Open this book and step into America's court system! What's it like to be a judge? A prosecutor? A defense attorney? With Neubauer's best-selling book, you'll find out! This fascinating and well-researched text gives you the sense of being in the courthouse-of what it is like to work in and be a part of the system. This concept of the courthouse "players" illustrates each person's important role in bringing a case through the court process. Throughout the text, Neubauer highlights not only the pivotal role of the criminal courts within the criminal justice system but also the court's importance and impact on society as a whole.
Usually, I don't review textbooks, but for the sake of the profs, I should probably clarify that it's not an average book. It's not a bad book. It's good. I gave it a lower rating because 1) I'm a senior and this is clearly for a freshman level course (in my opinion), 2) while it is very precise and has some interesting things like the way it follows one single case (and a semi-famous one at that), it contains far more info than you can fill the little criminal justice or criminological brain with in one semester. Well, if you intend to get all of that info in the book into the course at least. Lastly, it's bloody expensive for being a book that covers such basic material. I mean, come on, you as a prof could probably find enough chapters from various books and have it bound into a packet to buy for far less.
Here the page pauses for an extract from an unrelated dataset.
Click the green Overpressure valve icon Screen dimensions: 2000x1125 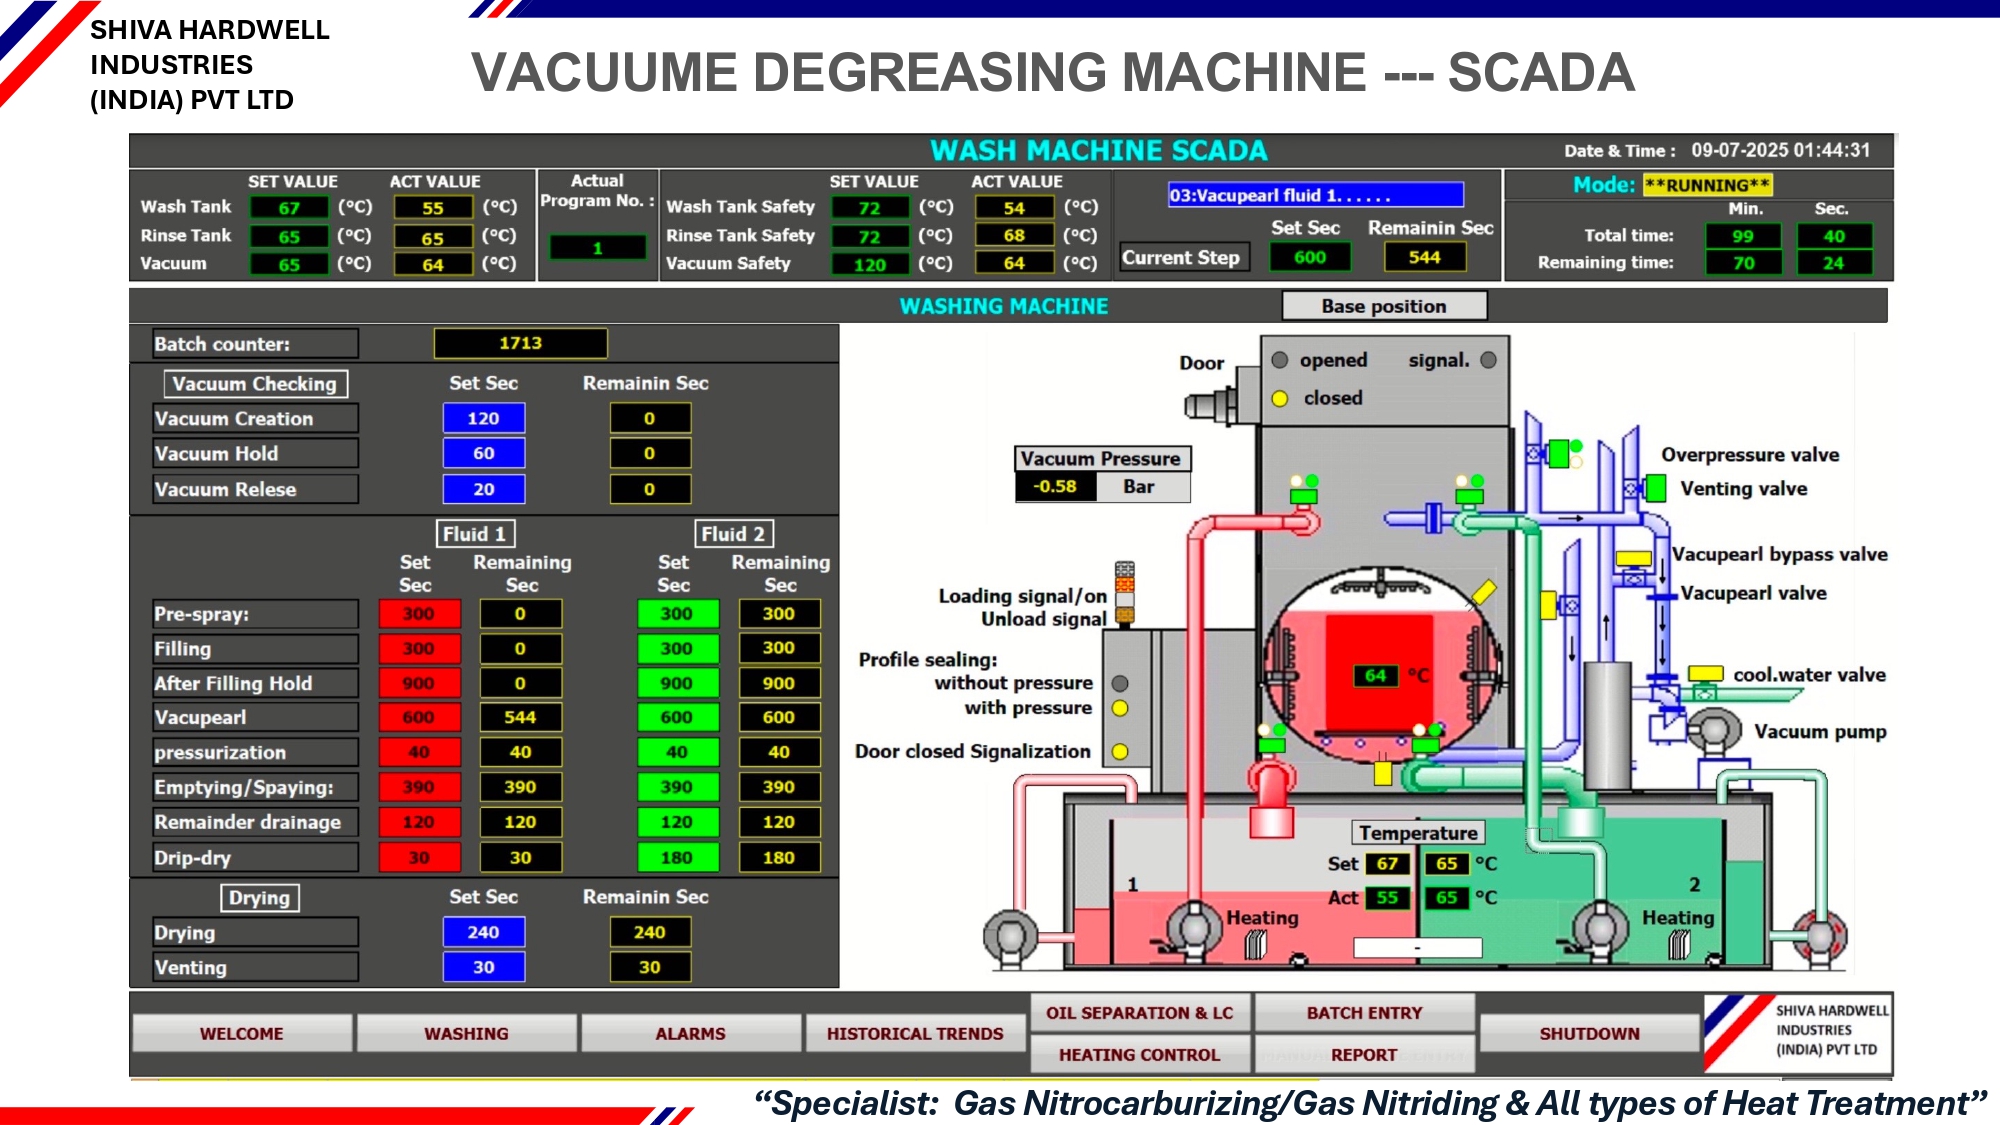click(x=1558, y=453)
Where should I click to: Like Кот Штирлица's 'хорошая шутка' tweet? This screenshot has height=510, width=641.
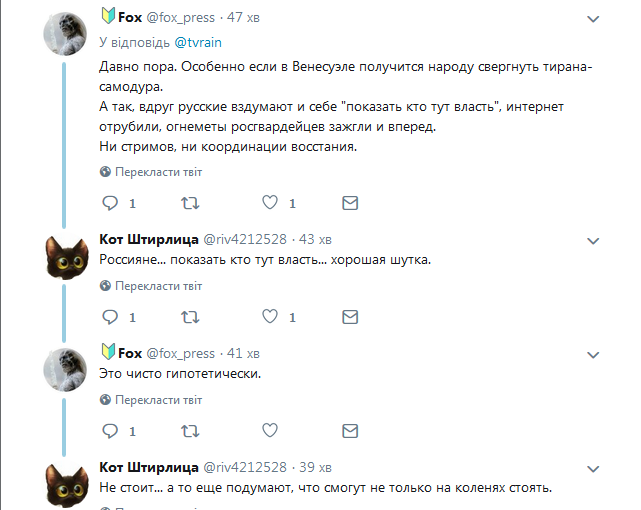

This isn't a bad textbook; the supplemental blurbs and features are interesting, but the material is fairly basic. Too basic, I thought, for the senior-level course for which this was assigned. I honestly didn't see much difference between this book and the introductory textbook I read for a lower-level course, apart from the fact that it only focuses on the court system, and only glosses over the law enforcement aspect that takes place before court proceedings.
This book is an excellent edition to every and any law library. It goes into great detail of law by the book and law in action. I learned more reading this textbook than i have in the last two years of studying law which is sad in a way.